**Data for this exercise:**

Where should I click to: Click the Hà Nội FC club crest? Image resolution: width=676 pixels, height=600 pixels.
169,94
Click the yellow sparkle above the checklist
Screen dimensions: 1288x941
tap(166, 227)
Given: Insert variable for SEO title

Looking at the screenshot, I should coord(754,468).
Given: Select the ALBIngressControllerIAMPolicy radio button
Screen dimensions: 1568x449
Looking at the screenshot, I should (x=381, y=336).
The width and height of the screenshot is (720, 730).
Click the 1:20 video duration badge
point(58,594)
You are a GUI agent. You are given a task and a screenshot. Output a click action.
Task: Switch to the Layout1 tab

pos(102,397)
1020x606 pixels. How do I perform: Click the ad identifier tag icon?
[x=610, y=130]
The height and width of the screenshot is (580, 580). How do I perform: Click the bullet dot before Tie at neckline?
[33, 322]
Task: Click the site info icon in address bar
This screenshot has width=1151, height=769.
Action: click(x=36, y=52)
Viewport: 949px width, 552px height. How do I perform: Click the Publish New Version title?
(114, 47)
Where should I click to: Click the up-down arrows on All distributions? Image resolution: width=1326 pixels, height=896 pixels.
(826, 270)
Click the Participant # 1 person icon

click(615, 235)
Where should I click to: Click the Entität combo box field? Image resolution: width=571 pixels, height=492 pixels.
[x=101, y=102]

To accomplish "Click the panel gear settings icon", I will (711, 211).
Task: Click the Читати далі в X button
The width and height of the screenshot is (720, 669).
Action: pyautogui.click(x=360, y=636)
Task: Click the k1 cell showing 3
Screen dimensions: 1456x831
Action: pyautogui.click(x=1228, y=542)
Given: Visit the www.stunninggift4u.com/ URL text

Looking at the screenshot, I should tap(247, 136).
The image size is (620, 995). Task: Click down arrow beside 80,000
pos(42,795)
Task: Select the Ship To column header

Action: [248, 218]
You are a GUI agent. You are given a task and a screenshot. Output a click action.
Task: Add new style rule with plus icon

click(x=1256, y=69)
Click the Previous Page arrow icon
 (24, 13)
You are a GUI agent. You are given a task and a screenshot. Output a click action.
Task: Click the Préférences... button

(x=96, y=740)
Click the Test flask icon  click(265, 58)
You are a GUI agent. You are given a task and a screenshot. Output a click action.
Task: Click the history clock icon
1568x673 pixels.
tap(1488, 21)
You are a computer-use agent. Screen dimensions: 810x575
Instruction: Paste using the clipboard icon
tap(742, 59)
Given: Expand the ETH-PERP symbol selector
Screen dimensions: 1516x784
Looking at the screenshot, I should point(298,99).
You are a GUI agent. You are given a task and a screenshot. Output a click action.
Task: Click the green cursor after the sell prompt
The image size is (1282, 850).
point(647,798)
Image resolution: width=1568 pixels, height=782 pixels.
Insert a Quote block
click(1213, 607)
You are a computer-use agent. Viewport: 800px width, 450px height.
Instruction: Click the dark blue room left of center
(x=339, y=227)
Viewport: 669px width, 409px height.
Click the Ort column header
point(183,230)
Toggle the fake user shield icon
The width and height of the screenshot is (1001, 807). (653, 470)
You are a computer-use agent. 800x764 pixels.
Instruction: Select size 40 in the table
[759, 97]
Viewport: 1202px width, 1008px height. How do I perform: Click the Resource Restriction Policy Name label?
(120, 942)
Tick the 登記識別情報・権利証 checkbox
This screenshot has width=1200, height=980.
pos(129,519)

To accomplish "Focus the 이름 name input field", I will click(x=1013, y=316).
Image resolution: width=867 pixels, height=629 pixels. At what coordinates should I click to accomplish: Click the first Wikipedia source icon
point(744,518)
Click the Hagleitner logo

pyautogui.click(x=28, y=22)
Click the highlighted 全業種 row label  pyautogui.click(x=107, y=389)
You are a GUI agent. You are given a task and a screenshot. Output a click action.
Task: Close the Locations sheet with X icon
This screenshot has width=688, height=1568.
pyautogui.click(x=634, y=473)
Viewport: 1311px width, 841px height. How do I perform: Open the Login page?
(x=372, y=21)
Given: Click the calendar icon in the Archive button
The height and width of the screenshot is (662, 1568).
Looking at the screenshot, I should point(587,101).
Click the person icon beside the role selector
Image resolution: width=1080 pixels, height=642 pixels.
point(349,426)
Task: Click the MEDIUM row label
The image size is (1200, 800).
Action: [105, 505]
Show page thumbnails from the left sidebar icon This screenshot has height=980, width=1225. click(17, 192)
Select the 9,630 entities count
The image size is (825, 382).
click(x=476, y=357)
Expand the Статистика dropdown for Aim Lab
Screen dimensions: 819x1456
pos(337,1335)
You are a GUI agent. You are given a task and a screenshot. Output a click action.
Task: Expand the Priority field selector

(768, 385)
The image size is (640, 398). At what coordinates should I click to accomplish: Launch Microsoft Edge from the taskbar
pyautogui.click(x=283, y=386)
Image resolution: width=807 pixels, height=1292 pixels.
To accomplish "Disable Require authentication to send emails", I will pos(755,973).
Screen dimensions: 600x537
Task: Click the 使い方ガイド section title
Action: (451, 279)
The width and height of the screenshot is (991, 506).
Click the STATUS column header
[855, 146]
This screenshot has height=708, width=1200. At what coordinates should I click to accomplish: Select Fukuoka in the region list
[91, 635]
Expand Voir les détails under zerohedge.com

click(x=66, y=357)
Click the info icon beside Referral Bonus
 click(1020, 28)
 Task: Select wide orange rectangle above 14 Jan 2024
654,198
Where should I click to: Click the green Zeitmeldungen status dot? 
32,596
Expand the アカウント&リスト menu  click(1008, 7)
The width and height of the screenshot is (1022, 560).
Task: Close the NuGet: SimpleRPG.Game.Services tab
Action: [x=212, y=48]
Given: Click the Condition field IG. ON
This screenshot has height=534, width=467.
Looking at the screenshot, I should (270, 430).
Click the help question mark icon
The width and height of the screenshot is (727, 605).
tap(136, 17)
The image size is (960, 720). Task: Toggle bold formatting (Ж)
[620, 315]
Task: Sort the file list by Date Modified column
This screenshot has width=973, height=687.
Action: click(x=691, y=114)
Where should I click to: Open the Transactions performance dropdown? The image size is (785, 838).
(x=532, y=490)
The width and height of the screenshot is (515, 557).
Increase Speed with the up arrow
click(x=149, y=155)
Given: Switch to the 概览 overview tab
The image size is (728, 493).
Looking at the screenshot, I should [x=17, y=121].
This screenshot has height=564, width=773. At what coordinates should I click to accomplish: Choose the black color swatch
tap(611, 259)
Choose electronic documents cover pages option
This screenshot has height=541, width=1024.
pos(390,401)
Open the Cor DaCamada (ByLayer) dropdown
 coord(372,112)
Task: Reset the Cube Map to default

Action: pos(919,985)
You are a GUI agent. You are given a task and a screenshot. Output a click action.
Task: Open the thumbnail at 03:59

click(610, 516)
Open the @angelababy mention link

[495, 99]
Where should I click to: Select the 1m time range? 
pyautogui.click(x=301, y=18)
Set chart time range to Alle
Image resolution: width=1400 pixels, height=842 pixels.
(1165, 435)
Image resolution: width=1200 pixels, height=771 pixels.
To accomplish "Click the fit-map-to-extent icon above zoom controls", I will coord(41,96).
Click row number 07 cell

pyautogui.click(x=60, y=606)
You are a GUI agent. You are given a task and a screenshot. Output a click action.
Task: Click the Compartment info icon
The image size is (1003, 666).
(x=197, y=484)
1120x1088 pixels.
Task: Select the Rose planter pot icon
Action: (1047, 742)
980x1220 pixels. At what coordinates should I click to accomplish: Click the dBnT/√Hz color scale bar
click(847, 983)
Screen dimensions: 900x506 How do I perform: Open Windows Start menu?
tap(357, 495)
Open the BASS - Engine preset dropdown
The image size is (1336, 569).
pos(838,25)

**Problem to work on:**
Each line carrying the string "computer" should be copied out from the entries.

**Response below:**
You are a computer-use agent. Screen dimensions: 810x575
You are a computer-use agent. Viewport: 800px width, 450px height.
You are a computer-use agent. 800x764 pixels.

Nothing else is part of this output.